Date
27 May 2017
The Social Welfare Department is waiting for a probate on an employer's estate before it can act on a claim for compensation by her caregiver. Photo: www.hkswea.org
The Social Welfare Department is waiting for a probate on an employer's estate before it can act on a claim for compensation by her caregiver. Photo: www.hkswea.org

Indonesian seeks backpay but won’t dishonor employer’s memory

An Indonesian domestic helper is seeking compensation from the government after her employer died.

Sri Agustini had been looking after Fung Ying, who was paralyzed with muscular atrophy, since 2007.

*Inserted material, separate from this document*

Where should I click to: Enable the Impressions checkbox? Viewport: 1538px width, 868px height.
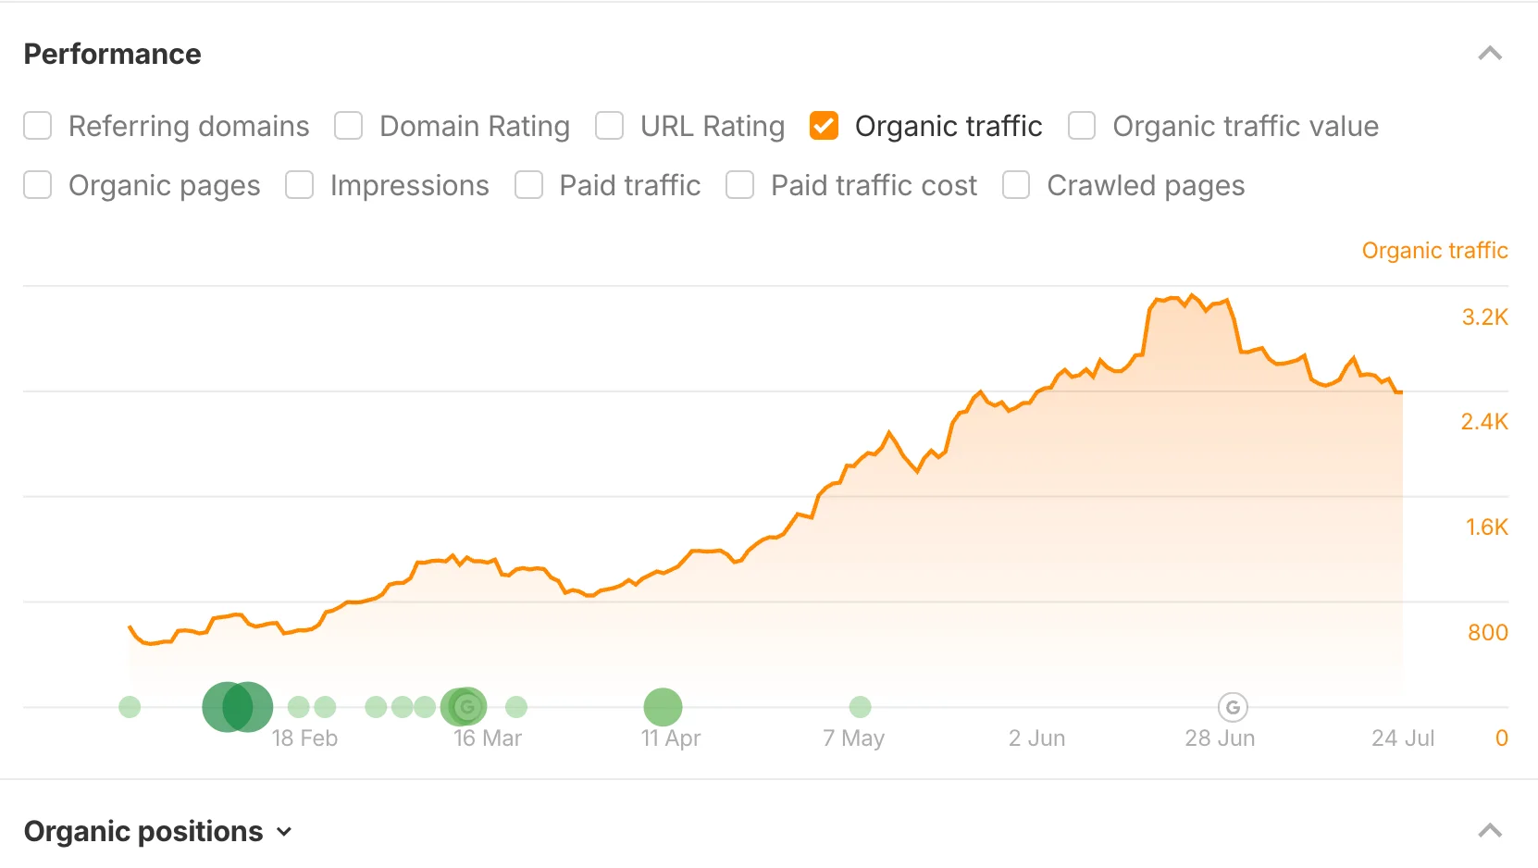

She was paid under a special arrangement with the Social Welfare Department (SWD), Apple Daily reports.

Agustini is seeking long-service payment and other benefits from SWD worth HK$21,000 for the seven years she cared for Fung who died two years ago.

The claim includes a one-way ticket to Indonesia and payment in lieu of holidays.

Agustini said she was told by SWD to wait until a probate on the estate of the woman and her mother is completed.

The mother, who suffered from a long-term illness, filed the probate on Fung’s estate before the former died in 2015.

SWD also wants proof of the two women’s family relationship, Agustini said.

Leo Tang, organizing secretary of the Hong Kong Confederation of Trade Unions who has been helping Agustini with her claim, said the situation has reached a deadlock.

Fung’s sister, Fung Kam-yuen, cannot provide her mother’s birth and death certificates due to her own illness, he said.

In theory, Agustini could sue her deceased employer for unpaid salaries in the Labor Tribunal, Tang said, adding non-payment of such wages is a criminal offense.

He accused SWD of dragging its feet, making potential felons out of Fung’s surviving family members.

Senior barrister Albert Luk said disputes over long-service payment have to go through a lengthy and complicated legal process.

However, he said SWD cannot exercise discretion on the case without opening the floodgates for similar claims.

Luk said Agustini should obtain legal opinions or apply for a faster probate on Fung’s estate by making an oath.

Meanwhile, Agustini ruled out a lawsuit, saying she does not wish to disrespect her employer’s memory or embarrass her family, with whom she has had close ties.

In the seven years she cared for Fung, Agustini said she never took a day off and would wake up in the middle of the night to turn her over to relieve excessive pressure on her muscles. 

Agustini said she and Fung were like sisters.